GAO is supposed to review this (like they are required to look into many
other things), but they haven't. I generally love the GAO, but have to
take them to task for this oversight oversight. (ha.)
Is this a case where there is a limited usefulness to data that
could harm people, and that posting it for all the world to see is going
to far?
These laws were written when "public"
meant in a file folder, available when requested. It means something
different now.
I'm not sure. That's a good question. Someone should determine whether,
in a digital context, it's ok to post the image of staffers signatures,
or home addresses (or whatever). I don't know where the line is. There
needs to be some accountability, to avoid conflicts of interest, and to
encourage real oversight. Some body needs to determine what the line is
for appropriate government employee privacy in a disclosure form context,
and then update the forms' directions and the laws to reflect that. These
laws were written when "public" meant in a file folder, available
when requested. It means something different now, with different implications.
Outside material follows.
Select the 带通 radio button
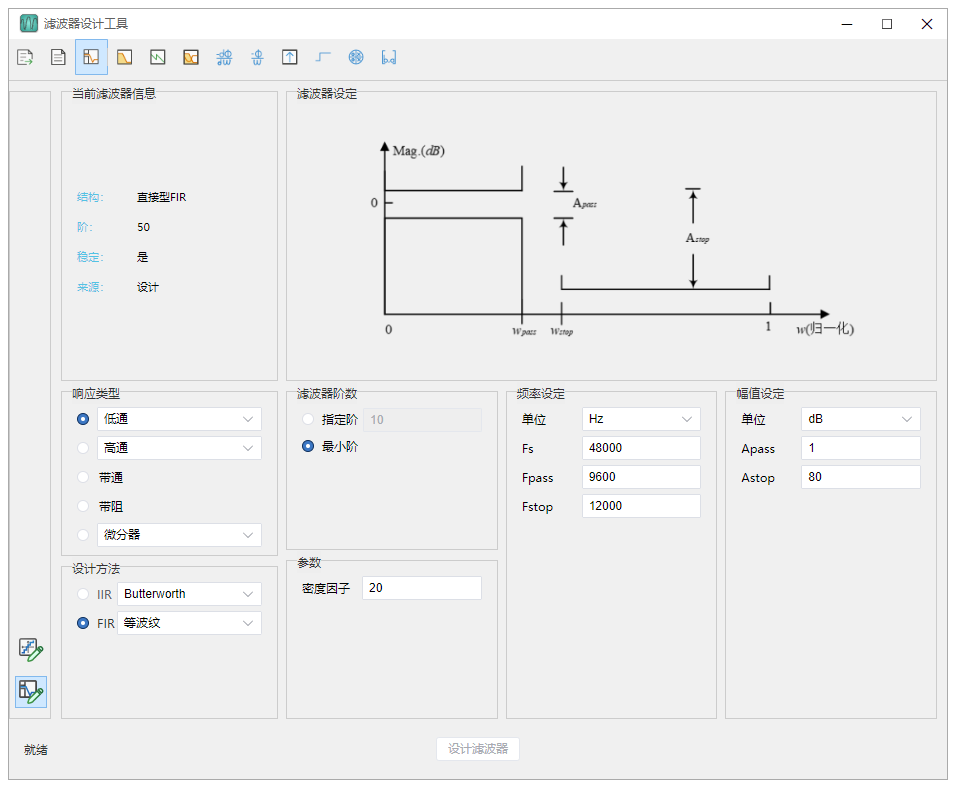954x788 pixels. [83, 477]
I think news coverage is weird. It strikes me as like mythology, or
maybe as projecting drama onto something that should be more substantive.
Why are the writers of laws so compelling to people? At the same time,
the celebrity aspect of politicians is really really American, and is
probably a very human thing. I guess my question asks whether this is
desirable. Would we be happier with good policy coming from boring administrators?
I'm curious – how does how your understanding of Washington
DC now that you're part of it compare to how you saw it when you were
running around on that sales floor all day and posting away on Daily Kos
all night?
My image of influence and power here is still incomplete. I recognize
that I have a very unusual view of the city--my first experience in the
Capitol was from a podium. I see Congress and government as really vulnerable,
sort of pre-adolescent in its relationship to the rest of the country.
Until the Congressional Research changes its tune on releasing its reports, there's always Open CRS, a crowdsourcing project of the Center for Democracy & Technology.